%Let rptout = /myshare; data have; set sashelp.cars; run; %macro eof (Make); Data _Null_; Set have; FILE "&rptout/&Make._report1.csv" DLM="," dsd; RUN; %mend; %eof(Acura,'Acura'); %eof(Audi,'Audi'); %eof(BMW,'BMW');
1. Is there a way to automate programmatically and segment into separate datasets by make? (ie if make = 'Acura' output Acura)
2. After executing step 1 is there a way to proc export based on the number of datasets created. Objective is to assign the Make as the name of each dataset at export
Creating multiple text files is simple. Use the FILEVAR= option on the FILE statement.
data _null_;
set have;
length filevar $256 ;
filevar=cats("&rptout/",make,'.csv');
file csv dsd filevar=filevar ;
put (_all_) (+0);
run;
Creating separate datasets is harder than creating separated text files. For that you would need to use code generation.
@Tom wrote:
...
Creating separate datasets is harder than creating separated text files. For that you would need to use code generation.
But i
f you are willing to use a set hashes (and a hash of hashes), then you don't have to use code generation to create one dataset per make:
data have;
set sashelp.cars;
run;
data _null_;
set have end=end_of_have;
if _n_=1 then do;
declare hash h;
declare hash hoh (ordered:'a');
hoh.definekey('make');
hoh.definedata('make','h');
hoh.definedone();
declare hiter hohi ('hoh');
end;
if hoh.find()^=0 then do;
h=_new_ hash(dataset:'have (obs=0)');
* or (see note) h=_new_ hash(dataset:'have (obs=0)',multidata:'Y');
h.definekey(all:'Y');
*or (see note) h.definekey('make');
h.definedata(all:'Y');
h.definedone();
hoh_add=hoh.add();
end;
h.add();
if end_of_have then do rc=hohi.first() by 0 until (hohi.next()^=0);
h.output(dataset:translate(trim(make),'___',' -&'));
end;
run;
The program above creates one hash object per make. Note that the hash object is named h for every instance - i.e. for each make. It is use of the hash-of-hashes object hoh that manages those individual hash objects such that each incoming observation becomes a data item in the associated hash h.

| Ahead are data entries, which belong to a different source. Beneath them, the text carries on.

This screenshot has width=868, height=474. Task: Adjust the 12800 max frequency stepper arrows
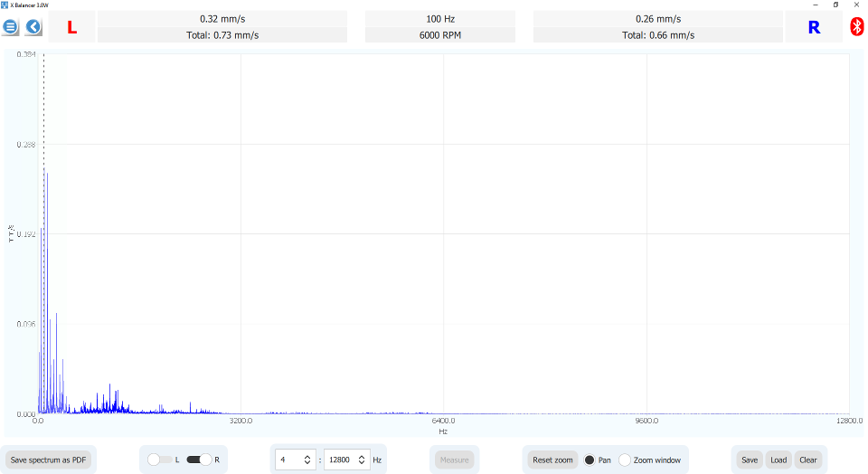363,460
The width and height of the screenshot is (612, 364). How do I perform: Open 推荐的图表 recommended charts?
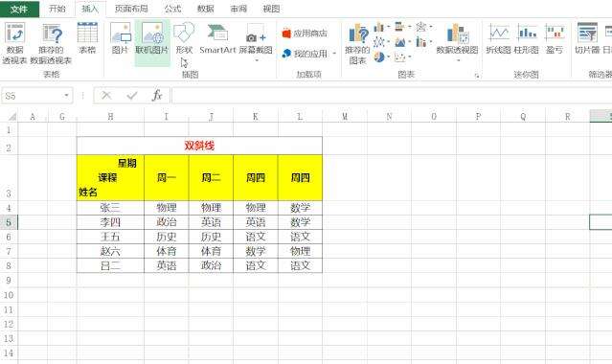(357, 43)
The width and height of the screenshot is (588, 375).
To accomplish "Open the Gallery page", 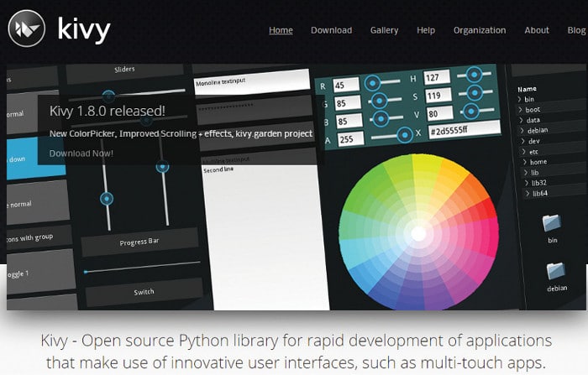I will (384, 30).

Now the hash objects h are keyed on all variables found in HAVE. Assuming no observations are completely identical, this will avoid the problem of dealing with "collisions" in the hash objects, whose default is to keep only one dataitem (think row) per set of key values. That would be a problem if the h objects were keyed only on make.

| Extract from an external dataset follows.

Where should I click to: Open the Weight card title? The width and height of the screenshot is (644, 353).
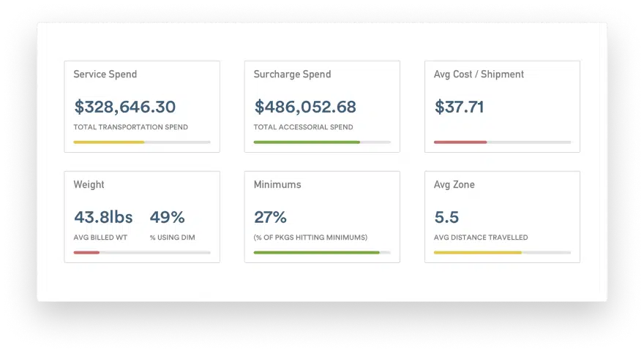coord(89,185)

The primary downside of this is that you need enough memory to hold all the data from HAVE (and all the memory to record the complete set of keys). That's not a problem here, but it could be a problem for a large data set.

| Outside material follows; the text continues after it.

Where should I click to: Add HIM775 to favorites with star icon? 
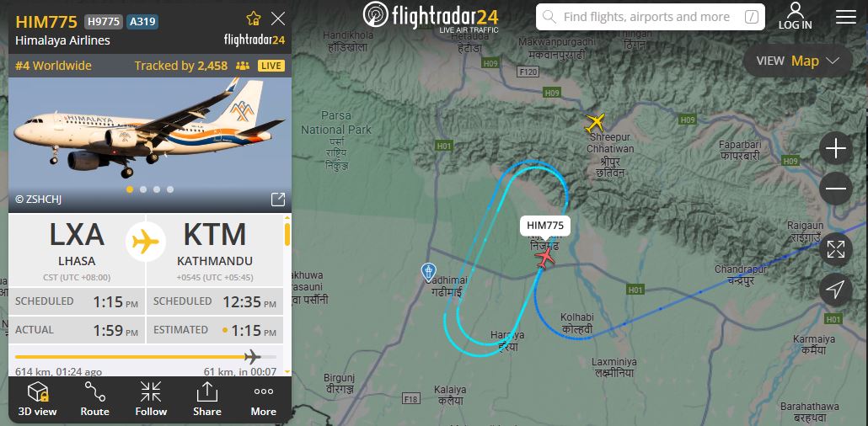click(x=253, y=19)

There would be many ways to mitigate this problem. One way to partially reduce memory is to substitute the commented lines above for their respective preceding statements. This allows the variable MAKE to be the sole key, reducing memory demand. But it also obligates the programmer to accommodate duplicate key values - hence the multidata:'Y' option.
And if memory is still a problem you could list the anticipated make's as explicit dataset names in the DATA statement, then use the hash objects for unanticipated makes. Let's say you know you will have datasets Chevrolet, Ford, and Toyota: All others are unanticipated. Then this would use a lot less memory:
data Chevrolet (where=(make='Chevrolet'))
Ford (where=(make='Ford'))
Toyota (where=(make='Toyota'));
set have end=end_of_have;
if _n_=1 then do;
declare hash h;
declare hash hoh (ordered:'a');
hoh.definekey('make');
hoh.definedata('make','h');
hoh.definedone();
declare hiter hohi ('hoh');
end;
if findw('Chevrolet Ford Toyota',trim(make),' ','e') then do;
output;
return;
end;
if hoh.find()^=0 then do;
h=_new_ hash(dataset:'have (obs=0)',multidata:'Y');
h.definekey('make');
h.definedata(all:'Y');
h.definedone();
hoh_add=hoh.add();
end;
h.add();
if end_of_have then do rc=hohi.first() by 0 until (hohi.next()^=0);
h.output(dataset:translate(trim(make),'___',' -&'));
end;
run;
Hi @Q1983
You ask for two things:
1) Segment into separate datasets by make, and
2) Proc export with mMake as the name of each dataset at export.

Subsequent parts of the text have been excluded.